Volvo has announced that it will limit the top speed on all its cars to 180 kph from 2020. At first glance the reasons are purely noble: Volvo declares every human life lost through an accident in a Volvo is one too many. This argument is compelling when speeding remains one of the most common reasons for fatalities in traffic. At second glance, however, the reasons are also quite practical.
The Swedish vehicle company is committing to electromobility. In 2017 CEO Håkan Samuelsson announced that they wont be developing combustion engines beyond this year. The company is going electric with buses, compact machines and trucks, not to mention electric cars with its subsidiary Polstar. For the first time this year at the Geneva Motor Show, Volvo has presented exclusively hybrid and electric cars. Here is the clinch: Slowing the speed of electric cars has numerous economic advantages.

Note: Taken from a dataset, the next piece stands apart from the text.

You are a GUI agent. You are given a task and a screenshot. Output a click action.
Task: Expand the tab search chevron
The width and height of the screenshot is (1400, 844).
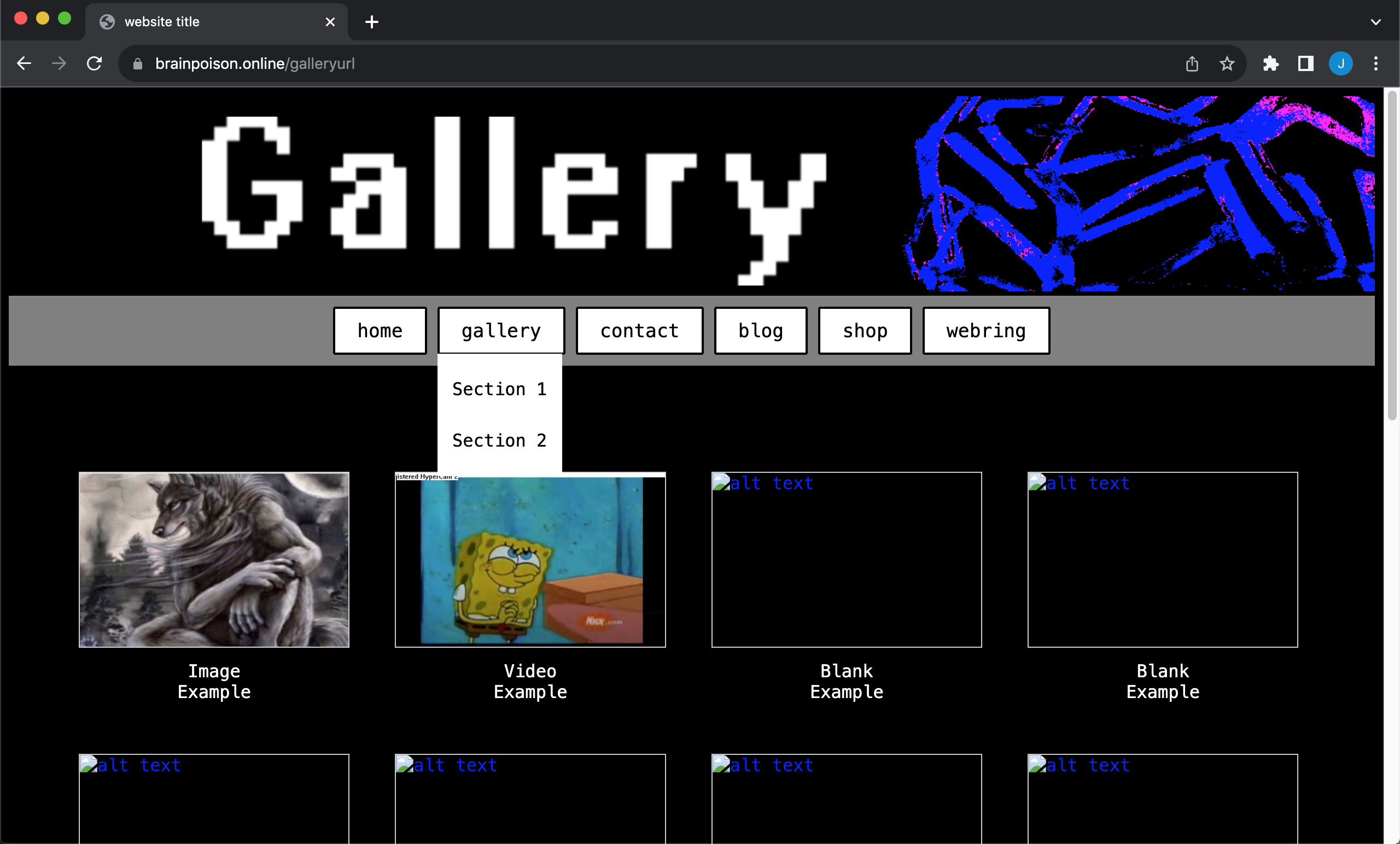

Smaller engines are cheaper, and every kilometre per hour driven at a slower speed is better for the car’s batteries. If drivers of electric cars want to drive over 130 km/h it is at the expense of their battery range: Put simply, a speedy driver will make less distance per charge. In short, driving too fast is not only dangerous, it makes no sense. One could ask why a car-maker would want to accommodate the heavy larger batteries required for extra speed, that otherwise don’t contribute to the overall performance of the car. Safety is also a brand characteristic for Volvo, so setting an overall speed limit is catering to the reasons drivers prefer Volvo over other models.
The only place in the world where setting a car’s speed limit at 180 km/h would limit a driver’s legal possibilities is in Germany. Germany is currently debating whether they should introduce speed limits on highways like the rest of the world. Germany’s Minister for Transport blustered that such a suggestion “goes against all common sense”. But Volvo CEO Håkan Samuelsson and transport experts disagree. “We’ll attract more buyers than we lose.” reveals the Volvo boss. Car expert Ferdinand Dudenhöffer considers this plausible. “It will not cost any customers in Germany,” predicts the president of the CAR Center for Automotive Research at the University of Duisburg. “There will be fewer and fewer people driving 250, and they won’t be buying a Volvo either.”
What also speaks for limiting cars’ top speeds is the fact that cars capable of higher overall speeds are more often driven too fast, also in crowded urban zones. Tesla drivers, in fact, get caught speeding (also in built-up urban areas) more often than any other brand in the Netherlands, followed closely by other luxury car brands.